Il leur fallu
le reste de la journée pour faire le kilomètre qui les séparait de la ville d’Avon.
Pas question de récupérer la motoneige et le matériel – la pente était beaucoup trop raide. Elle resterait donc là au moins jusqu’à l’été – peut-être même pour toujours si les choses continuaient ainsi.
Il faisait nuit depuis une demi-heure quand ils arrivèrent en ville, trop fatigués et trop frigorifiés pour penser à autre chose que faire un feu et trouver un endroit pas trop froid pour dormir. Ce fut une nuit sans rêves, une nuit plongée dans le noir total de l’épuisement absolu.
Au matin, ils s’occupèrent de se rééquiper, opération nettement plus complexe dans la petite ville d’Avon qu’à Grand Junction. À nouveau, Stu pensa s’arrêter ici pour passer l’hiver – s’il disait qu’il le fallait, Tom ne poserait pas de questions. N’avaient-ils pas eu hier la démonstration parfaite de ce qui arrive aux gens qui jouent avec le feu – ou avec la neige ? Mais il finit par écarter cette idée. Le bébé devait naitre au début du mois de janvier. Il voulait être là. Il voulait voir de ses propres yeux que tout irait bien.
Il y avait un concessionnaire John Deere au bout de la courte grand-rue d’Avon. Dans le garage qui se trouvait derrière, ils découvrirent deux motoneiges d’occasion. Aucune n’était de la classe de la grosse machine des Ponts & Chaussées que Stu avait envoyée dans le décor, mais l’une d’elles était équipée d’une chenille surdimensionnée. Stu pensa qu’elle ferait l’affaire. Ils ne purent se procurer de concentrés lyophilisés et durent se contenter de boites de conserve. La fin de la journée fut consacrée à fouiller les maisons pour y chercher du matériel de camping, travail que ni l’un ni l’autre n’aimèrent beaucoup. Les victimes de l’épidémie étaient partout, transformées en momies de la période glaciaire.
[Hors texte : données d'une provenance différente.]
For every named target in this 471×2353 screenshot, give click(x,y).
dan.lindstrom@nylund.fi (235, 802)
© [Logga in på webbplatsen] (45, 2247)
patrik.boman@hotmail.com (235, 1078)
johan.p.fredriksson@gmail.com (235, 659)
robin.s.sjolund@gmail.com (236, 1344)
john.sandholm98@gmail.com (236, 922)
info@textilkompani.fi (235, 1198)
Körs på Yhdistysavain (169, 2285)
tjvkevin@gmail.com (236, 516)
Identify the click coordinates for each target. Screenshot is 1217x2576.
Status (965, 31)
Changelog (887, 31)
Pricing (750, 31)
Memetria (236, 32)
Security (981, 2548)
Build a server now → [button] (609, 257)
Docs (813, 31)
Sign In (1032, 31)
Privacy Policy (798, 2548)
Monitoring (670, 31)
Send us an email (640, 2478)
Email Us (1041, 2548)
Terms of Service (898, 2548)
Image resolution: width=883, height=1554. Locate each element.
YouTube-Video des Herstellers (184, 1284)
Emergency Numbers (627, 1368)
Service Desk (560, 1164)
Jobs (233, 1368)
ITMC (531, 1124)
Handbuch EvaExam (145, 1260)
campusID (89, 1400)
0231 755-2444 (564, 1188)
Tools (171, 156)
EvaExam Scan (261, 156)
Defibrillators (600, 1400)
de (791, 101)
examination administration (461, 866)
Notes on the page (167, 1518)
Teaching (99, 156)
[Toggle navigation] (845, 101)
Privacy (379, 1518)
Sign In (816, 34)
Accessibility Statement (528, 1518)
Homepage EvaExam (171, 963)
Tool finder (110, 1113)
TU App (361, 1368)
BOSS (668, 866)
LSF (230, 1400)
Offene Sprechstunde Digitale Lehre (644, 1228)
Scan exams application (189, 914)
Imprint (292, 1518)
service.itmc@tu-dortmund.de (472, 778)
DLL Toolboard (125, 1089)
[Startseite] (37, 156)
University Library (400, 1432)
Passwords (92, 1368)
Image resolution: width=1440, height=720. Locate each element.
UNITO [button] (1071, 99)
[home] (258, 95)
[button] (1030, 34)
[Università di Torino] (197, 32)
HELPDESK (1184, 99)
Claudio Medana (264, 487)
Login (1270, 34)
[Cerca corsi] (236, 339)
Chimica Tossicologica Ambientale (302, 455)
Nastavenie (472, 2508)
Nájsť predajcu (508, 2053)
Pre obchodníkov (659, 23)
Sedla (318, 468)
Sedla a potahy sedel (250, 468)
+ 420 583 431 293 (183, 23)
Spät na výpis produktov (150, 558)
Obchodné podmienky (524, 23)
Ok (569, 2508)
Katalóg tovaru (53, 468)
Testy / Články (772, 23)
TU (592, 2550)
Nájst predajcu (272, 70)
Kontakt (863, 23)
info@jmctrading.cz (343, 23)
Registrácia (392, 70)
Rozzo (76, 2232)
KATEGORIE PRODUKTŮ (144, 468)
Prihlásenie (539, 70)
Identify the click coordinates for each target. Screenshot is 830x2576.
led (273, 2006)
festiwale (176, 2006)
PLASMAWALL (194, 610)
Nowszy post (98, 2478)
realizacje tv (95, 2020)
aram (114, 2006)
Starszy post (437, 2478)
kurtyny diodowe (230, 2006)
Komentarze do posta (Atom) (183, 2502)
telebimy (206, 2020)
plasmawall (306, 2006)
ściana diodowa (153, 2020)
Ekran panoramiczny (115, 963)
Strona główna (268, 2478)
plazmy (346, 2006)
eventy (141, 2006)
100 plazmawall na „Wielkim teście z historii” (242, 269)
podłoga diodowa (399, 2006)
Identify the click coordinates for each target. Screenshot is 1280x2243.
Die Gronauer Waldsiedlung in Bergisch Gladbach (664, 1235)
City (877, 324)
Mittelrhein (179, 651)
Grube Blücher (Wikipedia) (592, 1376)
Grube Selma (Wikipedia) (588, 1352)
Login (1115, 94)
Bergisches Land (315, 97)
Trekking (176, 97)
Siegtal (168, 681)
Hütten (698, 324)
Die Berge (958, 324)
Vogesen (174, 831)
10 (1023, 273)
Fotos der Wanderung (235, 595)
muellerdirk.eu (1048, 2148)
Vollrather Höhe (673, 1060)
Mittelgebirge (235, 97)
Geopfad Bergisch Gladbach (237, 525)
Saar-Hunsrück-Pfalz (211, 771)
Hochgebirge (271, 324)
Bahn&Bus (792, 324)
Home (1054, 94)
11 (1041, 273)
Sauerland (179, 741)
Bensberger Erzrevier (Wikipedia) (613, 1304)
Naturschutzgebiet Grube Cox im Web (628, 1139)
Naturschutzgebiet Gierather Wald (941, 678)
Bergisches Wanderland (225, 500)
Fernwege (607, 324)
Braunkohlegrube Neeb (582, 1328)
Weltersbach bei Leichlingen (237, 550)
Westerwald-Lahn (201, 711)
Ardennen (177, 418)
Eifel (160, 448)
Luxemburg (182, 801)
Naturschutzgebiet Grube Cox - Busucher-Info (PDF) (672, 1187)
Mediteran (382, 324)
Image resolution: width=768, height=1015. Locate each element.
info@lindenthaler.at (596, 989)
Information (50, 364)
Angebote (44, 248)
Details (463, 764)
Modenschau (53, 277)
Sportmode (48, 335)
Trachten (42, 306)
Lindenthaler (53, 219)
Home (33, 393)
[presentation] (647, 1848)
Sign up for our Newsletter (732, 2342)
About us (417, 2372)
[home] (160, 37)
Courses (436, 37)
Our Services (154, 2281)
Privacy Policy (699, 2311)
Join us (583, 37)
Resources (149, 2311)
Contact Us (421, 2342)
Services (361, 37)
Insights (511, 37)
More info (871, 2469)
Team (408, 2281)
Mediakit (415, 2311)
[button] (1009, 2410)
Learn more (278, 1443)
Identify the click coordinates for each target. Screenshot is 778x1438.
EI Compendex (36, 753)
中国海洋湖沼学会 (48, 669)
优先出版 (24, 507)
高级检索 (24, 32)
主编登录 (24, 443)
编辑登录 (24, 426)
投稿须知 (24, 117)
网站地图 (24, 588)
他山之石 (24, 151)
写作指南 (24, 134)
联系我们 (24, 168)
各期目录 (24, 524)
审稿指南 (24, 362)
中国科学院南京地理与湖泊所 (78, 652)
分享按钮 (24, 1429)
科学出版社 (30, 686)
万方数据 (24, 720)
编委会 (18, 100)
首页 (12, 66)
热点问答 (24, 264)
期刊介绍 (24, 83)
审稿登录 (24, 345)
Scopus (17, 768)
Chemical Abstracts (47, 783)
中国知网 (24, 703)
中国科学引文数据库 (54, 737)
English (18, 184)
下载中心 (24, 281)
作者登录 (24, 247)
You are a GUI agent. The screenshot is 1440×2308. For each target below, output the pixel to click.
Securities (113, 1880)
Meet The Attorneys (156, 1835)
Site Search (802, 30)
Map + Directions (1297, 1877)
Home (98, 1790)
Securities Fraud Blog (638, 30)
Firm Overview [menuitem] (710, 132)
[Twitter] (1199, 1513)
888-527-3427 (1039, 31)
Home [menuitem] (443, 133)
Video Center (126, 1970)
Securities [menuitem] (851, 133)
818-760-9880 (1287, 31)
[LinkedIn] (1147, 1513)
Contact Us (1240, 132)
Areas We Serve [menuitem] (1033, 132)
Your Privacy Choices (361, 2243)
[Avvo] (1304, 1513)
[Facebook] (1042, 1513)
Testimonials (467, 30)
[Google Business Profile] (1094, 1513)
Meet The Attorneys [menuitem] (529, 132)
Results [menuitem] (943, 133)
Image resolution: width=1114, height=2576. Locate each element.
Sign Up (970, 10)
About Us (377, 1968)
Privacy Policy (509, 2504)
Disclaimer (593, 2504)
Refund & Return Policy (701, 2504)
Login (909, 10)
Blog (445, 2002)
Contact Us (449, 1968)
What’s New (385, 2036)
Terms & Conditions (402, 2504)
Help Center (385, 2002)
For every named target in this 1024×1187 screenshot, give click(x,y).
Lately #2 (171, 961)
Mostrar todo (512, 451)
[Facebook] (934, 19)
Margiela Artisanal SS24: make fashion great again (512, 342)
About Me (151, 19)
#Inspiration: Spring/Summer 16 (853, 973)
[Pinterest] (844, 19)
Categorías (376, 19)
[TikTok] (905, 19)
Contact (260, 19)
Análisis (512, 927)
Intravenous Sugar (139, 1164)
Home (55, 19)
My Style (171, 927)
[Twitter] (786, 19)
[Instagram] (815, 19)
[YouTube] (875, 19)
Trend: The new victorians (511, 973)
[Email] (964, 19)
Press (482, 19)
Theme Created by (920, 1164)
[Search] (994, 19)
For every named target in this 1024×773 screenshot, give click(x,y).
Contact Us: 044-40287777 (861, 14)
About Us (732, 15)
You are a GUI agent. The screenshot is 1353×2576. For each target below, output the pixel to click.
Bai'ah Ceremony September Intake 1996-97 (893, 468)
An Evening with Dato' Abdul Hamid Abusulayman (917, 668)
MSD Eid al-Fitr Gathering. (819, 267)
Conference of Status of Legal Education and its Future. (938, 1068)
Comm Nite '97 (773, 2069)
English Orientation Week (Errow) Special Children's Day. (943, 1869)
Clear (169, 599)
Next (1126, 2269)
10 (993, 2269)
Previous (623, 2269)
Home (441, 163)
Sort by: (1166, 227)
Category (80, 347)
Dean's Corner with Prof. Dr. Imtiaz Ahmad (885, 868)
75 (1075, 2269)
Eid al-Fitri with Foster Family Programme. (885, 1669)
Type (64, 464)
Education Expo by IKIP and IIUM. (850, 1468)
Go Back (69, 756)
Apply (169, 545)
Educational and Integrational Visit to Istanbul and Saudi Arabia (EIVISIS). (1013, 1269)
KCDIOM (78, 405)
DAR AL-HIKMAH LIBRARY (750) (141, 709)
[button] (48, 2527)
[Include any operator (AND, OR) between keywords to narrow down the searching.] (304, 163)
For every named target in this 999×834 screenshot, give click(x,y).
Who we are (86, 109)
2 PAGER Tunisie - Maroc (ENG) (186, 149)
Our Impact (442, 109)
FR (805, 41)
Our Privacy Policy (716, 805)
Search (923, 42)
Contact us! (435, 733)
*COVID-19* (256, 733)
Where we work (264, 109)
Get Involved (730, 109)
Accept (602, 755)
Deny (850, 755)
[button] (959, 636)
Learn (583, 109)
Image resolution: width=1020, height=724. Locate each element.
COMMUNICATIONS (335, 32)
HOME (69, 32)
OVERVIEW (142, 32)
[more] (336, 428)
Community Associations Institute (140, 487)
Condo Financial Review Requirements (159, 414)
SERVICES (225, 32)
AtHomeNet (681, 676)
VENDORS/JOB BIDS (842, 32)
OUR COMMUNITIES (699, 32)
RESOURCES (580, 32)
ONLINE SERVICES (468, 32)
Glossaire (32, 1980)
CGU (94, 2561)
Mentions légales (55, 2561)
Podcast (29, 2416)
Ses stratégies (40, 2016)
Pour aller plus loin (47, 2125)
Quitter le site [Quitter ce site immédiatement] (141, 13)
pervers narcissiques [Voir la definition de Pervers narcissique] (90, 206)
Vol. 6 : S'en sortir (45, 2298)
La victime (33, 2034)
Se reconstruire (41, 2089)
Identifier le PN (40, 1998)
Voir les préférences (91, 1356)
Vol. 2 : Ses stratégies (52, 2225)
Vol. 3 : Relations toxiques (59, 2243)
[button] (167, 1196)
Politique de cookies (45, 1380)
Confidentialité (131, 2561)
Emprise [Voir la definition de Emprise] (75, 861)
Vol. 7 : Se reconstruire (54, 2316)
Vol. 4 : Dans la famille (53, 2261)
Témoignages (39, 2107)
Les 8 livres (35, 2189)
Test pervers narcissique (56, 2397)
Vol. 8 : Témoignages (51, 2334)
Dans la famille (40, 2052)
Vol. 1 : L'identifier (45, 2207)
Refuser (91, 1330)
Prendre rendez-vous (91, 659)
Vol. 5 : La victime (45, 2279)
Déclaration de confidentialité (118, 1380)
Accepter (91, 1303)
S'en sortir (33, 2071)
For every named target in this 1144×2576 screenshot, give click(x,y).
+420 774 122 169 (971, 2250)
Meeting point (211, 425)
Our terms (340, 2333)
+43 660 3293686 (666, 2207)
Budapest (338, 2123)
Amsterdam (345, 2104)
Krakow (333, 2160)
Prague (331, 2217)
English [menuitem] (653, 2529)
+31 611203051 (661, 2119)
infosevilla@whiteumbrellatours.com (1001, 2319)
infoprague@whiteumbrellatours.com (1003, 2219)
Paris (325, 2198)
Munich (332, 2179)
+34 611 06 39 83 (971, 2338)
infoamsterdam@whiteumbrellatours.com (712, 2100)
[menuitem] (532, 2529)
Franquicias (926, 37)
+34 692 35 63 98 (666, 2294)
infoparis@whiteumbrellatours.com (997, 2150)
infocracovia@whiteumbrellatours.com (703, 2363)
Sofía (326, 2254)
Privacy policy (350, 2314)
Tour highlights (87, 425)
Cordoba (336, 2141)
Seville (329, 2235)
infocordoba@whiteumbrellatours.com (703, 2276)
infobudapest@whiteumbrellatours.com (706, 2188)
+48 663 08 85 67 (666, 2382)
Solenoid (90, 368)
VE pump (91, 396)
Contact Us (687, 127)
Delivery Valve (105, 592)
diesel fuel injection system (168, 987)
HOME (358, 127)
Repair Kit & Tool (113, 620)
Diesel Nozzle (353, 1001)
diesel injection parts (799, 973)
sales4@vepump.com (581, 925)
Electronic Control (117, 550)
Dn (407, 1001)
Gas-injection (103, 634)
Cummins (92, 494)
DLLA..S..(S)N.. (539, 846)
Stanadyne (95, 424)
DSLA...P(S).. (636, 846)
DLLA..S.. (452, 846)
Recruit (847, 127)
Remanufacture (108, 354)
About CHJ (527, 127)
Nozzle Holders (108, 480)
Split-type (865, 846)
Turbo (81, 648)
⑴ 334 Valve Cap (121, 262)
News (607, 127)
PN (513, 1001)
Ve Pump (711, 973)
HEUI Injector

Ils finirent par trouver à peu près tout ce qu’il leur manquait dans une grande pension de famille, un peu à l’écart de la grand-rue. Avant que n’arrive la super-grippe, elle s’était apparemment remplie de jeunes gens venus au Colorado pour faire toutes ces choses dont John Denver parlait dans ses chansons. De fait, Tom avait même déniché un grand sac à ordures en plastique vert sous l’escalier, un sac rempli d’une version très puissante de « L’Ivresse des Rocheuses ».
– Qu’est-ce que c’est ?
Du tabac, Stu ?
– Certains devaient le croire, répondit Stu avec un grand sourire. C’est de la marijuana, Tom. Tu ferais mieux de laisser ça où tu l’as pris.
Ils chargèrent la motoneige : provisions, sacs de couchage, abri en plastique. Quand ils eurent terminé, les premières étoiles s’allumaient déjà dans le ciel et ils décidèrent de passer encore une nuit à Avon.
Tandis qu’ils revenaient lentement sur la neige dure jusqu’à la maison où ils s’étaient installés, Stu se souvint tout à coup : on allait être le 24 décembre le lendemain. Il avait peine à croire que le temps avait passé si vite, mais la preuve était là devant lui, sur le cadran de sa montre à calendrier. Ils étaient partis de Grand Junction depuis plus de trois semaines.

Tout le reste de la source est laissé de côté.